Sialnya untuk lelaki Batak, tanggungjawab pelestarian dan penumbuhan demografis dan sosial Batak itu ternyata ditumpukan pada gendernya.  Bukan pada gender perempuan.  

Mengapa begitu? Saya akan coba jelaskan duduk perkaranya di bawah ini.


***

Terus terang, saya harus bilang, beban tanggungjawab lelaki Batak untuk pelestarian dan penumbuhan demografis dan sosial itu adalah "kutukan patriarki".

Begini. Patriarki itu menempatkan lelaki sebagai pemegang kuasa utama baik di bidang politik, ekonomi, sosial, dan budaya.  

Salah satu konsekuensi patriarki adalah patrilineal, sistem kekerabatan menurut garis darah lelaki. Ini untuk memastikan kuasa di ragam bidang tadi tetap lestari atau berkelanjutan di tangan lelaki.

Itulah yang terjadi pada lelaki Batak.  Kutukan patriarki.  Wajib menjadi penerus marga. Artinya, wajib nikah dan punya anak lelaki, bakal penerus marganya.    

Karena itu pula dalam upacara adat nikah Batak, pihak "hula-hula" (pemberi isteri) utamanya selalu menyampaikan harapan agar kedua mempelai dikaruniai banyak anak.

Doa "hula-hula"yang paling terkenal dalam bentuk "umpasa" (petitih) adalah: 

"Laklak diginjang pintu, singkoru ginolomgoloman; Maranak ma hamu sampulu pitu marboru sampulu onom.

Artinya: "Buku kulit kayu di atas jenang pintu, biji jali-jali dalam genggaman. Semoga kalian berputra tujuh belas berputri enam belas."

Perhatikan jumlah anak lelaki diharapkan lebih banyak.  Implisit itu mendoakan agar ukuran kerabat segaris darah lelaki semakin besar.  

Kalau dipikir-pikir, Presiden Soeharto dulu tidak ada takut-takutnya pada orang Batak. Soalnya dia menganjurkan "dua anak cukup, laki perempuan sama".  Bah, beda itu, Pak Presiden!

Untunglah tidak ada orang Batak yang berani mendebat langsung Presiden Soeharto.  Tapi banyak yang tak sudi mengikuti anjurannya.

Lagi pula orang Batak itu  punya filosofi "anakhonhi do hamoraon di ahu", anakku itulah kekayaanku. Semakin banyak anak, semakin kaya. Jadi mana mungkinlah Presiden Soeharto melarang orang Batak menjadi kaya.

Begitulah kutukan patriarki itu. Wajib kawin, wajib berputra. Mengerikan, bukan?

Ya, memang mengerikan.  Andaikan lelaki Batak menikah tapi tak punya anak, atau punya anak tapi perempuan semua, maka putus jugalah garis turunannya.  

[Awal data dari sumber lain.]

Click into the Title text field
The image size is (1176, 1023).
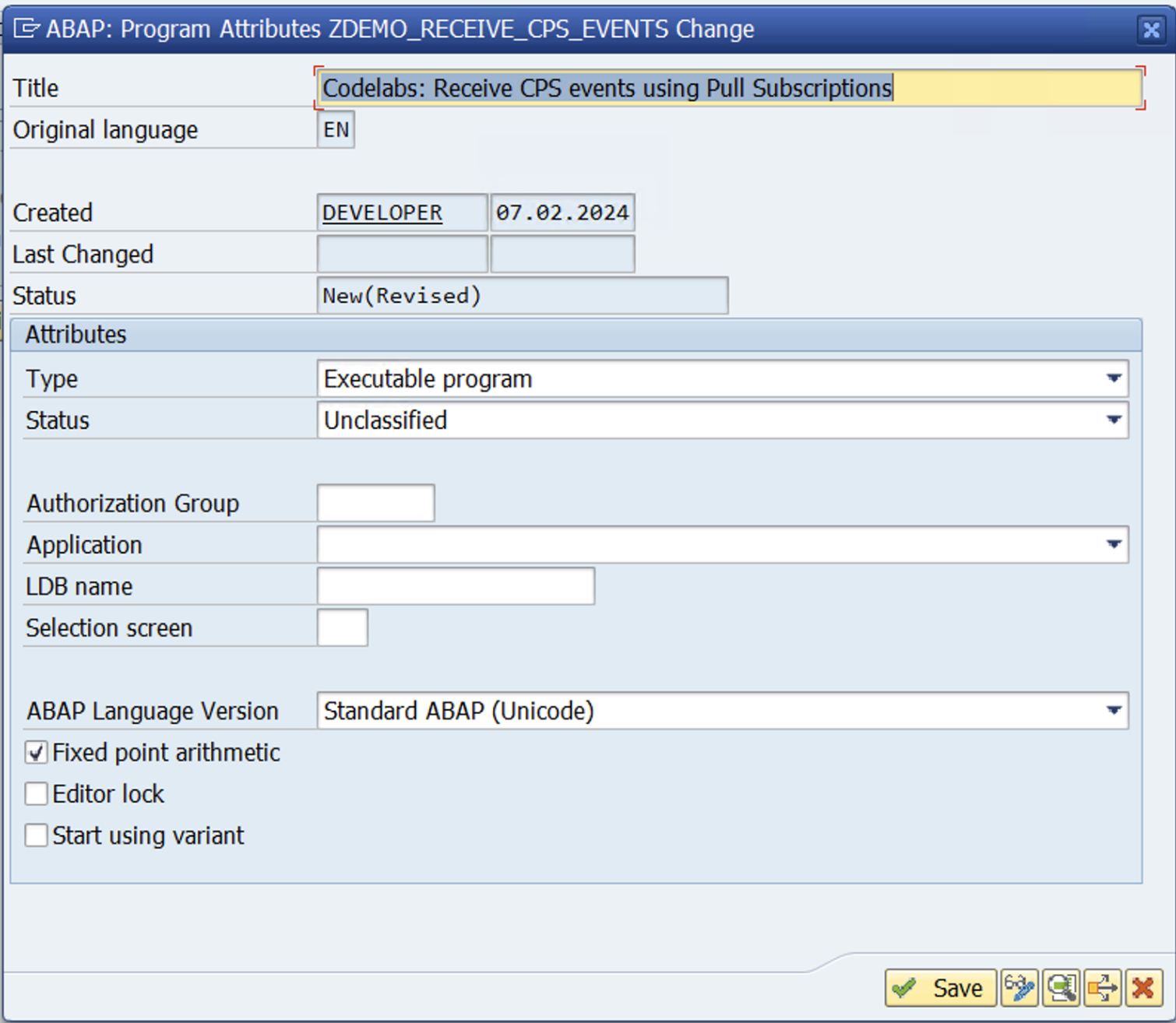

Jika lelaki menikah tanpa anak itu meninggal dunia, maka orang menyebutnya  "mate punu", tanpa keturunan.  Putus sudah silsilahnya.  Ini jenis kematian yang paling ditakuti lelaki Batak yang sudah menikah.

Jika lelaki yang hanya punya anak perempuan meninggal, putus juga silsilahnya.  Tapi tidak separah "mate punu".  Sebab anak perempuannya memberi status "hula-hula" padanya.  Jadi "marga"-nya masih disebut orang dalam relasi sosial adat Batak.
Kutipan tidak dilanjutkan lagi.